##### RECORDS SUPPLIED

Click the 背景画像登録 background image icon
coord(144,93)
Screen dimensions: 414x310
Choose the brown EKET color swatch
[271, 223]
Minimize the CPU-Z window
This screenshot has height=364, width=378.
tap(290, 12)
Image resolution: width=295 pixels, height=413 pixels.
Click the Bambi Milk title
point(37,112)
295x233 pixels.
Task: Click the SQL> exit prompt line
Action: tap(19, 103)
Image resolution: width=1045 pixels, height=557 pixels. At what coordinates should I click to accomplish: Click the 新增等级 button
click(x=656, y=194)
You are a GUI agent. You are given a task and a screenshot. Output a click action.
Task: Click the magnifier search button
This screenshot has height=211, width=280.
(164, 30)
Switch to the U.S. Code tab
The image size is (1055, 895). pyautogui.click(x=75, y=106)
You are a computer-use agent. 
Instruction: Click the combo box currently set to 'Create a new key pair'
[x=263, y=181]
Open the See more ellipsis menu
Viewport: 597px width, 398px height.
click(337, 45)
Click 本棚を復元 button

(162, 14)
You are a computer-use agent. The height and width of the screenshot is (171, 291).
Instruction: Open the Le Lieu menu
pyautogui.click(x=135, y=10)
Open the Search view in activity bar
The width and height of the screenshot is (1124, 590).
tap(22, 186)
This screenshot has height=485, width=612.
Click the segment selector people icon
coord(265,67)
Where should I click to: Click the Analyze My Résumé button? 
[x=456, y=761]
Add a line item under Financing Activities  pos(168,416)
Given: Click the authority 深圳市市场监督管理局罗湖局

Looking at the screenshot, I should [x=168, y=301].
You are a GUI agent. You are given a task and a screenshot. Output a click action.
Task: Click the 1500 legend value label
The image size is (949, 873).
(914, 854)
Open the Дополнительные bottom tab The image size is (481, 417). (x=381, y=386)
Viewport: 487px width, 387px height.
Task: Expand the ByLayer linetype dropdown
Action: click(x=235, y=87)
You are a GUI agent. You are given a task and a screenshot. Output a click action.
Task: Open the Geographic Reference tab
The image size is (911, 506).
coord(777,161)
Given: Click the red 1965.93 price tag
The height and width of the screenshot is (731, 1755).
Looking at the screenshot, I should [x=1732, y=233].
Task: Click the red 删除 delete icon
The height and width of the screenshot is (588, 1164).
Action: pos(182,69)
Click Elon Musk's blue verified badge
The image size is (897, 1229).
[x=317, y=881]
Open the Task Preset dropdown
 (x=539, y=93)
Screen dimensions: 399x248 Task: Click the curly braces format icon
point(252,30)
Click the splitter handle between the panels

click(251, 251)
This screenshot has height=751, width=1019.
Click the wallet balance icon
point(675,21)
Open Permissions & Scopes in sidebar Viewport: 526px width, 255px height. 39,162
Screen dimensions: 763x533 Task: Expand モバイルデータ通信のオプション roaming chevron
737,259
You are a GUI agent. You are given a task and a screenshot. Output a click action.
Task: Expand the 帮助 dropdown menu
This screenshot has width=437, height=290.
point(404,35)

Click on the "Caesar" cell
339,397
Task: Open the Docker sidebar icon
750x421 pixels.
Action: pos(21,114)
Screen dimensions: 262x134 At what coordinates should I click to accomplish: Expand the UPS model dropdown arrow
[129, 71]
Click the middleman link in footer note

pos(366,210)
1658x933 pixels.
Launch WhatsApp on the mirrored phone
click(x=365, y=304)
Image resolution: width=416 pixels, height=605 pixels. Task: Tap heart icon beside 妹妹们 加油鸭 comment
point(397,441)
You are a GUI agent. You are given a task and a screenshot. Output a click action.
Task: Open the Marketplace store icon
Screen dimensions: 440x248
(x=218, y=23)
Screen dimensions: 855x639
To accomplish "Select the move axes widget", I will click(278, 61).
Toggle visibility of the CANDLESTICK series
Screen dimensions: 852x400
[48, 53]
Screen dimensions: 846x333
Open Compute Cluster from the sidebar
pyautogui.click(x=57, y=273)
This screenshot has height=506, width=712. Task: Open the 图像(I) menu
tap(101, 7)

##########

*REQUIRED WORK*. Repeat each entry word for word.

*RESPONSE TO THE TASK*.
Click the 背景画像登録 background image icon
coord(144,93)
Screen dimensions: 414x310
Choose the brown EKET color swatch
[271, 223]
Minimize the CPU-Z window
This screenshot has height=364, width=378.
tap(290, 12)
Image resolution: width=295 pixels, height=413 pixels.
Click the Bambi Milk title
point(37,112)
295x233 pixels.
Task: Click the SQL> exit prompt line
Action: tap(19, 103)
Image resolution: width=1045 pixels, height=557 pixels. At what coordinates should I click to accomplish: Click the 新增等级 button
click(x=656, y=194)
You are a GUI agent. You are given a task and a screenshot. Output a click action.
Task: Click the magnifier search button
This screenshot has height=211, width=280.
(164, 30)
Switch to the U.S. Code tab
The image size is (1055, 895). pyautogui.click(x=75, y=106)
You are a computer-use agent. 
Instruction: Click the combo box currently set to 'Create a new key pair'
[x=263, y=181]
Open the See more ellipsis menu
Viewport: 597px width, 398px height.
click(337, 45)
Click 本棚を復元 button

(162, 14)
You are a computer-use agent. The height and width of the screenshot is (171, 291).
Instruction: Open the Le Lieu menu
pyautogui.click(x=135, y=10)
Open the Search view in activity bar
The width and height of the screenshot is (1124, 590).
tap(22, 186)
This screenshot has height=485, width=612.
Click the segment selector people icon
coord(265,67)
Where should I click to: Click the Analyze My Résumé button? 
[x=456, y=761]
Add a line item under Financing Activities  pos(168,416)
Given: Click the authority 深圳市市场监督管理局罗湖局

Looking at the screenshot, I should [x=168, y=301].
You are a GUI agent. You are given a task and a screenshot. Output a click action.
Task: Click the 1500 legend value label
The image size is (949, 873).
(914, 854)
Open the Дополнительные bottom tab The image size is (481, 417). (x=381, y=386)
Viewport: 487px width, 387px height.
Task: Expand the ByLayer linetype dropdown
Action: click(x=235, y=87)
You are a GUI agent. You are given a task and a screenshot. Output a click action.
Task: Open the Geographic Reference tab
The image size is (911, 506).
coord(777,161)
Given: Click the red 1965.93 price tag
The height and width of the screenshot is (731, 1755).
Looking at the screenshot, I should [x=1732, y=233].
Task: Click the red 删除 delete icon
The height and width of the screenshot is (588, 1164).
Action: pos(182,69)
Click Elon Musk's blue verified badge
The image size is (897, 1229).
[x=317, y=881]
Open the Task Preset dropdown
 (x=539, y=93)
Screen dimensions: 399x248 Task: Click the curly braces format icon
point(252,30)
Click the splitter handle between the panels

click(251, 251)
This screenshot has height=751, width=1019.
Click the wallet balance icon
point(675,21)
Open Permissions & Scopes in sidebar Viewport: 526px width, 255px height. 39,162
Screen dimensions: 763x533 Task: Expand モバイルデータ通信のオプション roaming chevron
737,259
You are a GUI agent. You are given a task and a screenshot. Output a click action.
Task: Expand the 帮助 dropdown menu
This screenshot has width=437, height=290.
point(404,35)

Click on the "Caesar" cell
339,397
Task: Open the Docker sidebar icon
750x421 pixels.
Action: pos(21,114)
Screen dimensions: 262x134 At what coordinates should I click to accomplish: Expand the UPS model dropdown arrow
[129, 71]
Click the middleman link in footer note

pos(366,210)
1658x933 pixels.
Launch WhatsApp on the mirrored phone
click(x=365, y=304)
Image resolution: width=416 pixels, height=605 pixels. Task: Tap heart icon beside 妹妹们 加油鸭 comment
point(397,441)
You are a GUI agent. You are given a task and a screenshot. Output a click action.
Task: Open the Marketplace store icon
Screen dimensions: 440x248
(x=218, y=23)
Screen dimensions: 855x639
To accomplish "Select the move axes widget", I will click(278, 61).
Toggle visibility of the CANDLESTICK series
Screen dimensions: 852x400
[48, 53]
Screen dimensions: 846x333
Open Compute Cluster from the sidebar
pyautogui.click(x=57, y=273)
This screenshot has height=506, width=712. Task: Open the 图像(I) menu
tap(101, 7)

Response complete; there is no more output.